** What to produce **
Return only the line containing "Click the orange Failure segment atop 2016" and each line after it, exactly as written, through the end of the records.

** Information given **

-=-=-

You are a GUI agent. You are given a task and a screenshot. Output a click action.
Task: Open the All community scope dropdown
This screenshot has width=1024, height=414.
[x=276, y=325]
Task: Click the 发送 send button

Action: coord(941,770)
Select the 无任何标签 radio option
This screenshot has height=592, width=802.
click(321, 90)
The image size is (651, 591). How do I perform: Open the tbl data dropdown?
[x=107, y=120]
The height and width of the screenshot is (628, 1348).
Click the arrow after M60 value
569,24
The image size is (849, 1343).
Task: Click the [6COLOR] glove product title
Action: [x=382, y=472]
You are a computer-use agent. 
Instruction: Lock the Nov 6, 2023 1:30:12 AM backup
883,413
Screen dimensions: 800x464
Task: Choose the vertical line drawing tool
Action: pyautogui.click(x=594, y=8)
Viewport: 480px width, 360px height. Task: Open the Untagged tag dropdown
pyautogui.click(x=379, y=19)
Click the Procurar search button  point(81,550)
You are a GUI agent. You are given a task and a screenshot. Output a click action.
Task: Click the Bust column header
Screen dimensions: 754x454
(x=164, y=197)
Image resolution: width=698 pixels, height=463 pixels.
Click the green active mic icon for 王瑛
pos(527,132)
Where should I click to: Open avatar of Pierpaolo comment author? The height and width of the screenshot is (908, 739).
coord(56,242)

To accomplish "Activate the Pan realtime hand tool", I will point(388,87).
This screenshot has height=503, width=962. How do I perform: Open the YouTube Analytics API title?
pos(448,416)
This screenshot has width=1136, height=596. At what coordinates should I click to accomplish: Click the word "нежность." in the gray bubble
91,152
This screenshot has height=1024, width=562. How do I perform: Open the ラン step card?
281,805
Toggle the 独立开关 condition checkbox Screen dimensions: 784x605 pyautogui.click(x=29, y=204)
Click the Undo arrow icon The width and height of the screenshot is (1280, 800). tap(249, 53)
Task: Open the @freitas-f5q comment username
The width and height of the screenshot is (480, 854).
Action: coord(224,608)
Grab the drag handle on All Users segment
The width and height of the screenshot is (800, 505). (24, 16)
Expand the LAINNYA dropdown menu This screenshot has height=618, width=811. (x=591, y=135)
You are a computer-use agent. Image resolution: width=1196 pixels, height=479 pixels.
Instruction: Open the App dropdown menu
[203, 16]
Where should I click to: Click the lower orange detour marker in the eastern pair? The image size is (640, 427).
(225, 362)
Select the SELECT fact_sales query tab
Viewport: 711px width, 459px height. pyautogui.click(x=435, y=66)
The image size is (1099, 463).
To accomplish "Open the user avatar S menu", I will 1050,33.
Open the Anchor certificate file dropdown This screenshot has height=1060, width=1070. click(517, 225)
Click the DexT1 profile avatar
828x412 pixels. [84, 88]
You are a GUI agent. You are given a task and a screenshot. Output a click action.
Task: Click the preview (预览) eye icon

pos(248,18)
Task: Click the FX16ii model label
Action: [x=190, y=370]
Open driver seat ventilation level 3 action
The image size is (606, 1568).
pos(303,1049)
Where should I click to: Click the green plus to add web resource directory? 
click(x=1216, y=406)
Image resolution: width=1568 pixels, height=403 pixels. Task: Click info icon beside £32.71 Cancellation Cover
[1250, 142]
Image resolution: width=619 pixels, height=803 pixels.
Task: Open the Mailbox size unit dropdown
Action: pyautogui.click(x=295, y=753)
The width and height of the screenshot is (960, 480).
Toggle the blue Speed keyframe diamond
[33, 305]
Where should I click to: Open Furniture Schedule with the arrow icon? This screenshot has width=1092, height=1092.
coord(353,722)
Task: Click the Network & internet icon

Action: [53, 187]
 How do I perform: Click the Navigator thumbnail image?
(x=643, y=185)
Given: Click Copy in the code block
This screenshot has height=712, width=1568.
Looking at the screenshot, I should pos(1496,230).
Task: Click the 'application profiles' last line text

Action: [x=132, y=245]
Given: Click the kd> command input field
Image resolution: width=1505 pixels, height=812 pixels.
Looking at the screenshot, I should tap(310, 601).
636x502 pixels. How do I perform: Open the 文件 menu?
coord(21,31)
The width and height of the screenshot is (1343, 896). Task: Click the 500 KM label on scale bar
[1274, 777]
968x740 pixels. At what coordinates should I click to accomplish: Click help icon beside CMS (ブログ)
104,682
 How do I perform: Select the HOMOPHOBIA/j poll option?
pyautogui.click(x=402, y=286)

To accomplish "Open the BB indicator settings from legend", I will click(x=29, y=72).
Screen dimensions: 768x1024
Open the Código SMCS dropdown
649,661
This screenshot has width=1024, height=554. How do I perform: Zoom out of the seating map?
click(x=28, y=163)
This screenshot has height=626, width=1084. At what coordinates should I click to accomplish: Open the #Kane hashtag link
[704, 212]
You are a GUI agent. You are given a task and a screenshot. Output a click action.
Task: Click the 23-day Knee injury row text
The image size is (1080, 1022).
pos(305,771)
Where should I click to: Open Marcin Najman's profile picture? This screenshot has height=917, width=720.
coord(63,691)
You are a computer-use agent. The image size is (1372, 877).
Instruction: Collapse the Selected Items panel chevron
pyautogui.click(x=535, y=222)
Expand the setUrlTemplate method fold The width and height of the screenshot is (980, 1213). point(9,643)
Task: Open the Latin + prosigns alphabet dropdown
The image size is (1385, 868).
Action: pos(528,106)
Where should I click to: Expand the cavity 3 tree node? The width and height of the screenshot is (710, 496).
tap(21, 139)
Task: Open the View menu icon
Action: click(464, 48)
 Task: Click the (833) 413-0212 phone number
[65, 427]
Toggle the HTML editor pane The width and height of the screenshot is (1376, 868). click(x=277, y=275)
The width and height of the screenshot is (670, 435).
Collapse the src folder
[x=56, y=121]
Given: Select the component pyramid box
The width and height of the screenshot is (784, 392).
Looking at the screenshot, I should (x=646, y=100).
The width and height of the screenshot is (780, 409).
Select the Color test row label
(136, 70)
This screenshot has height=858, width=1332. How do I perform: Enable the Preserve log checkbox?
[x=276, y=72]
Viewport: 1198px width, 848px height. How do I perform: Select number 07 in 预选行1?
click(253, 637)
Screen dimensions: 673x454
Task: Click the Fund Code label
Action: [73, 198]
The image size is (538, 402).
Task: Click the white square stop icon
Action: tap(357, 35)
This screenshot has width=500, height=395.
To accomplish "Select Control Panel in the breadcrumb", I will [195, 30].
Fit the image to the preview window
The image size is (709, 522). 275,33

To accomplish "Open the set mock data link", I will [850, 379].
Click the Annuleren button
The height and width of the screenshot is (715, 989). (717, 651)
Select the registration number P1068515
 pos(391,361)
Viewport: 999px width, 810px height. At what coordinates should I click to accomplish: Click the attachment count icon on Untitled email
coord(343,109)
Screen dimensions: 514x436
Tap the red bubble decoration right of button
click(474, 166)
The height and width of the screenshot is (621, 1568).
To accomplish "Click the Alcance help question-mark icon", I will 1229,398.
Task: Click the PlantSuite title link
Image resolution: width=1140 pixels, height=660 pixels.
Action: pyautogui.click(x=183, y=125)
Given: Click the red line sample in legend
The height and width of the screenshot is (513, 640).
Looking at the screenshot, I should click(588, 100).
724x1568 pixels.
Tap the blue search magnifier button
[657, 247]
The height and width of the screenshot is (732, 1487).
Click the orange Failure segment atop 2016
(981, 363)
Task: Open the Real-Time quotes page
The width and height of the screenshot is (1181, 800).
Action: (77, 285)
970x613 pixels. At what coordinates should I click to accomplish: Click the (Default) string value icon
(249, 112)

-=-=-

** Exercise response **
Click the orange Failure segment atop 2016
(981, 363)
Task: Open the Real-Time quotes page
The width and height of the screenshot is (1181, 800).
Action: (77, 285)
970x613 pixels. At what coordinates should I click to accomplish: Click the (Default) string value icon
(249, 112)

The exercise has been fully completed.